Mudanças no sistema prisional de Alagoas pela professora Elaine Pimentel
25/02/2026, 18:08:12A transformação no sistema prisional em Alagoas
A professora Elaine Pimentel dedicou quase 30 anos à pesquisa acadêmica, promovendo mudanças significativas no sistema prisional de Alagoas. Seus estudos revelaram padrões de abandono e violência na trajetória de mulheres encarceradas, criticando um sistema de justiça historicamente masculino. Ela foi fundamental para o fechamento do manicômio judiciário de Alagoas, tornando o estado o segundo a aplicar a política antimanicomial. A professora expressa que "cada nova turma renova em mim a esperança e o desejo de fazer algo diferente", mostrando sua paixão pela docência.
A pesquisa como instrumento de mudança
Com quase três décadas de atuação, Elaine transformou a pesquisa acadêmica em um instrumento de mudança concreta no sistema prisional de Alagoas. Seus estudos focam especialmente no abandono de mulheres presas e no acompanhamento da transição do cárcere à liberdade, envolvendo também sua participação no fechamento do manicômio judiciário do estado. Alagoana, Elaine escolheu o Direito e encontrou na pesquisa seu principal campo. “Eu me encontrei na pesquisa, na produção de conhecimento, nos projetos de extensão, na possibilidade de dialogar com a comunidade, levar algo para a comunidade e também receber muito da comunidade”, afirmou em entrevista à TV Asa Branca Alagoas.
Trajetória acadêmica e liderança feminina
Ela é graduada em Direito pela Universidade Federal de Alagoas (Ufal), mestre em Sociologia pela mesma instituição e doutora em Sociologia pela Universidade Federal de Pernambuco (UFPE). Atualmente, Elaine ocupa um posto inédito: foi a primeira mulher a dirigir a Faculdade de Direito de Alagoas, uma instituição com 95 anos de história, criada três décadas antes da própria Ufal. Ela assumiu a direção em 2008 e está no segundo mandato. “Eu espero que isso seja uma porta aberta para que outras mulheres sejam e que isso inspire as estudantes a ocupar esses espaços”, destacou.
Enfrentando desigualdades de gênero
Elaine, com sensibilidade voltada às desigualdades de gênero, aborda a situação das mulheres no sistema prisional.

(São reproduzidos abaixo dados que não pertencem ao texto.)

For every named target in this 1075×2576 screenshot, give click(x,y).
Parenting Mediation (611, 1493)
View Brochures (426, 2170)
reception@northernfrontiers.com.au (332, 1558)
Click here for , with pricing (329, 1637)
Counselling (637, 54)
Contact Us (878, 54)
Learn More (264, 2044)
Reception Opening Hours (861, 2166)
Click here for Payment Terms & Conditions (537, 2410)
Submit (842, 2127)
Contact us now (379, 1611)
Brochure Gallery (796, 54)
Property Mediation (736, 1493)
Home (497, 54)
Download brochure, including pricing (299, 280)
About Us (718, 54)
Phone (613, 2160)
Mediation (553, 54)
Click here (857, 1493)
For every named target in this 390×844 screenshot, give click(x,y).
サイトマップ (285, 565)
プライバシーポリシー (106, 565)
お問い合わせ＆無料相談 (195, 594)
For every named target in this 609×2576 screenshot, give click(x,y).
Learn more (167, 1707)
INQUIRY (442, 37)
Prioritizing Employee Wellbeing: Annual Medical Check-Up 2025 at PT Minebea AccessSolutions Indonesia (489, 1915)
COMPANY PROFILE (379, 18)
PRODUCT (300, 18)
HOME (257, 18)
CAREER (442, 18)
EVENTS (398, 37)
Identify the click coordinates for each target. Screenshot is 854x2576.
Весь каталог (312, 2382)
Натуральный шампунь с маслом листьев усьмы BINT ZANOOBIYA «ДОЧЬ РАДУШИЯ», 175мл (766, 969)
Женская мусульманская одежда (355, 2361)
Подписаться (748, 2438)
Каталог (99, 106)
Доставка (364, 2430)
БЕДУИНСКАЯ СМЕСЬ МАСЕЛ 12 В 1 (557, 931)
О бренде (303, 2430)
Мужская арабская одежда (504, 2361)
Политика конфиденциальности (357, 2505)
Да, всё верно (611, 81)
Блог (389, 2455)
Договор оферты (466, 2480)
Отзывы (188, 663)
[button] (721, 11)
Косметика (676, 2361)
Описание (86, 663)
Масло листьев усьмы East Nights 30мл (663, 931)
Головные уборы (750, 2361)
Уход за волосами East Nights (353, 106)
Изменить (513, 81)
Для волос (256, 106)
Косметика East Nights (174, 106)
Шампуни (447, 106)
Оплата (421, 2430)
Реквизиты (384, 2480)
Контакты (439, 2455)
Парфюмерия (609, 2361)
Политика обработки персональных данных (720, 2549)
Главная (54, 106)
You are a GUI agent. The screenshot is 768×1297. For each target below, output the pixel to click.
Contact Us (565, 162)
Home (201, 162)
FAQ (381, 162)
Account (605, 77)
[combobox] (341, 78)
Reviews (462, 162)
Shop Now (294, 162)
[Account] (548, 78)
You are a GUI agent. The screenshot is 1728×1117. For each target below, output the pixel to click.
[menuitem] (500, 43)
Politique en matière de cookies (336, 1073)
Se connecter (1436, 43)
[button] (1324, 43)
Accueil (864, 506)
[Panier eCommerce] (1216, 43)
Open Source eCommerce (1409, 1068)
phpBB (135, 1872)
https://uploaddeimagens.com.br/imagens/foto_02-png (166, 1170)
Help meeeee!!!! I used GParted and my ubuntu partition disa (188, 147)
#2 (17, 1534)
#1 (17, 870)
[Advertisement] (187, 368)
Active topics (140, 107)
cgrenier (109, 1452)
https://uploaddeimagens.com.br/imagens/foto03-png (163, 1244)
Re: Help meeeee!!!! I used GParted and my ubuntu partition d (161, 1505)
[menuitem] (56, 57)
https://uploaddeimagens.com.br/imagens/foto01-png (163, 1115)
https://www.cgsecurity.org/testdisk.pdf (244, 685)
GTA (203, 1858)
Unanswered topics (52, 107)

Inspirada pela filósofa Simone de Beauvoir, explica que o feminismo é um processo de consciência, afirmando: “Não se nasce feminista, torna-se.” Desde a graduação, realiza pesquisas em prisões, identificando padrões recorrentes no encarceramento feminino, como a separação dos filhos e um histórico de violências. “O contrário não acontece. As mulheres permanecem fiéis na fila da visita para ver o companheiro preso”, afirmou. Segundo Elaine, a utilização da metodologia de história de vida permite perceber trajetórias marcadas por abusos, opressões e exclusão social. “Há todo um histórico de violência que favorece o encarceramento.” Além disso, critica a formação histórica do sistema de justiça, ressaltando que “todo o sistema de justiça foi preparado por homens e para homens.” Nesse contexto, começou a produzir conhecimento sobre o tema, resultando em dois livros individuais e cerca de 20 obras coletivas com sua participação.
Compromisso com o movimento antimanicomial
Além de sua atuação no sistema prisional, Elaine é também uma fervorosa defensora do movimento antimanicomial. Seus estudos contribuíram para o fechamento do manicômio judiciário de Alagoas, que ocorreu em 18 de agosto de 2025, em conformidade com a Resolução 487 do Conselho Nacional de Justiça (CNJ), que determina a aplicação da política antimanicomial no Poder Judiciário. Alagoas se tornou, assim, o segundo estado brasileiro a encerrar as atividades manicomiais no sistema prisional. “Não é só fechar e entregar para a comunidade. Essas pessoas estavam ali há 20, 30 anos. Como é voltar para as famílias? Como é voltar a viver numa casa?”, questionou. Elaine acompanhou o processo de desinstitucionalização dos pacientes, recuperando um projeto de pesquisa que já existia há sete anos. Para a professora, o momento teve significado especial: “Passei quase 30 anos acompanhando inaugurações de presídios, o que na criminologia chamamos de expansão carcerária. Foi a primeira vez que eu fui para um fechamento. Isso, para mim, é muito interessante.”